Sercan'ın izlediği bu sohbette kendisine en yakın hissettiği kişi Beyaz nikli kişi olmuştu. Bu kadar karmaşık kelimeler, anlam arayışları, çabalayışlar, çırpınışlar, "Gerçekliği", "Gerçeklik" denilen "şeyi" dışarıda aramalar...Tam bunları düşünüyordu ki, Beyaz nickli kişinin kanala değil de, özeline yazdığını gördü.

<.Beyaz>Selam, Zurna'nın Chad kanalında böylesine konuların konuşuluyor olması bir yandan iyi ama bir yandan da anlamsız. Teknolojinin ilerlemesi,bilimin gelişmesi sonuç itibaren bize konfordan, tembellikten ve sosyal eşitsizlikten insanları kategorilere ayırmaktan başka ne verdi? Belki de Mağaralarımızdan hiç dışarı çıkmadık, sen ne dersin? Bu arada adım Ahmet ya senin?
<~Su>Sercan..İsmim..Ser , baş anlamına geliyor, can da biliyorsun. Ama ser, sermekten de geliyor olabilir. Saçmaladım sanırım. Söylediklerine de tamemen katılıyorum.
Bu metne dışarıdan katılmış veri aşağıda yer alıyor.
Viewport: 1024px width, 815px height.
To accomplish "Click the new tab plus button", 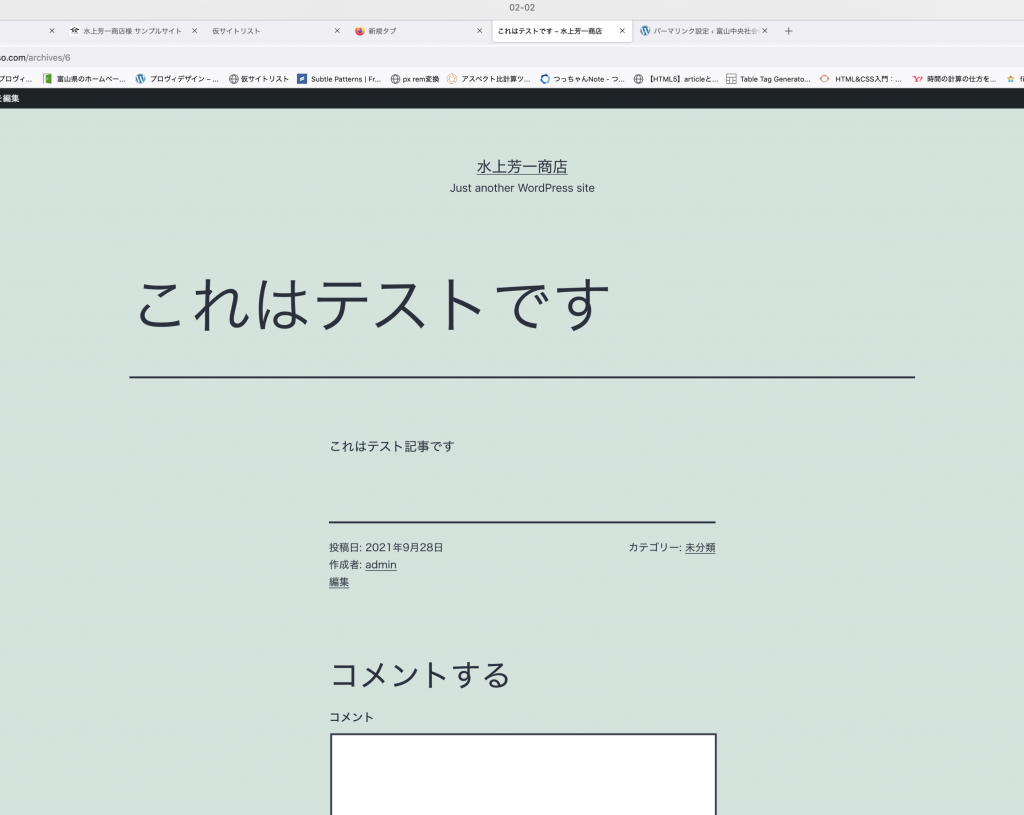I will [788, 31].
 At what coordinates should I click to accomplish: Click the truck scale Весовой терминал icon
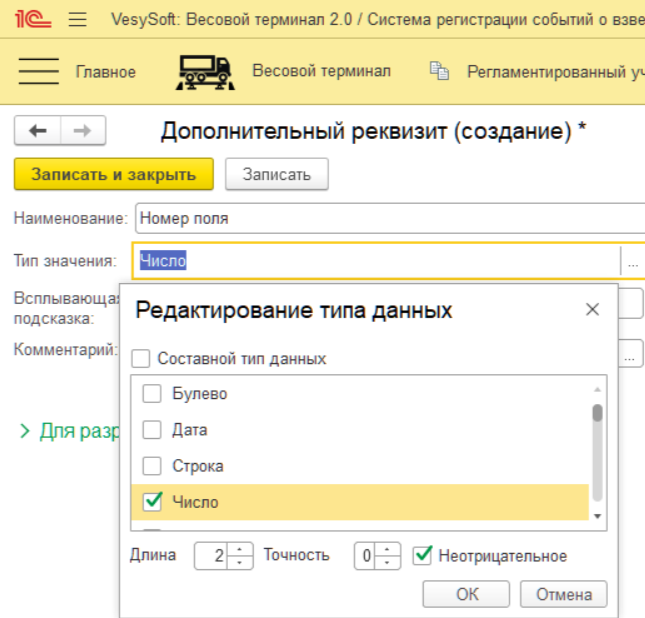click(x=204, y=71)
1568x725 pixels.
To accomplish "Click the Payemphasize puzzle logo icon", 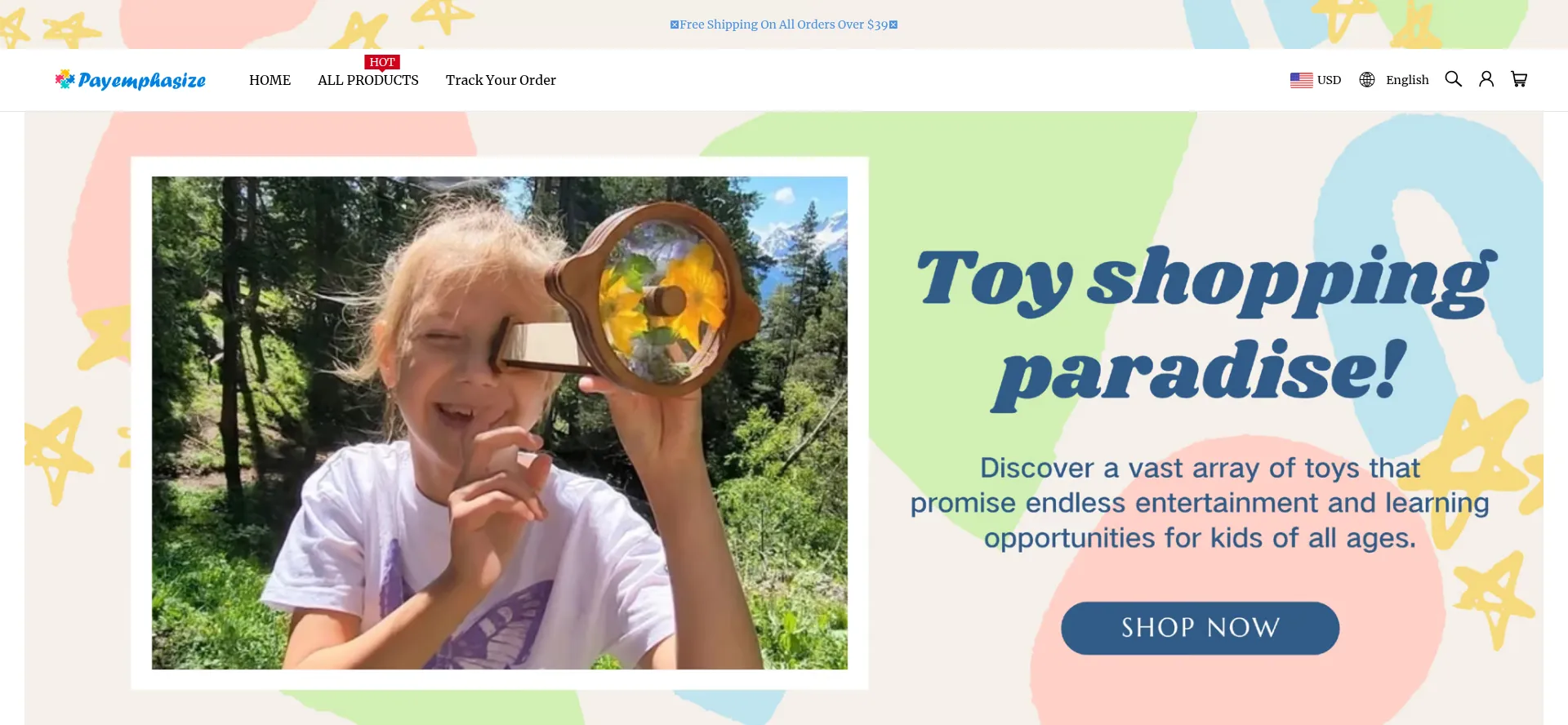I will (x=65, y=78).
<.Beyaz> Biliyor musun sezgilerime güvenirim. Bu arada nerede yaşıyorsun?..
๑۩۞۩๑๑۩۞۩๑๑۩۞۩๑๑

Sercan, bu yeni arkadaşıyla keyifli süren bir arkadaşlığın ilk adımını atmıştı. Garip bir şekilde kelimelerle, hatta onları sese dönüştürmesine bile gerek kalmadan bir insanla tanışmak, sohbet edip bir şeyler paylaşmak onun için tarifsiz bir sevinçti. Hele düştüğü bu dünyada hiç arkadaşı olmayan biriyle..
๑۩۞۩๑๑۩۞۩๑๑۩۞۩๑๑๑۩۞۩๑๑۩۞۩๑๑۩۞۩๑๑๑۩۞۩๑๑ (arkası yarın)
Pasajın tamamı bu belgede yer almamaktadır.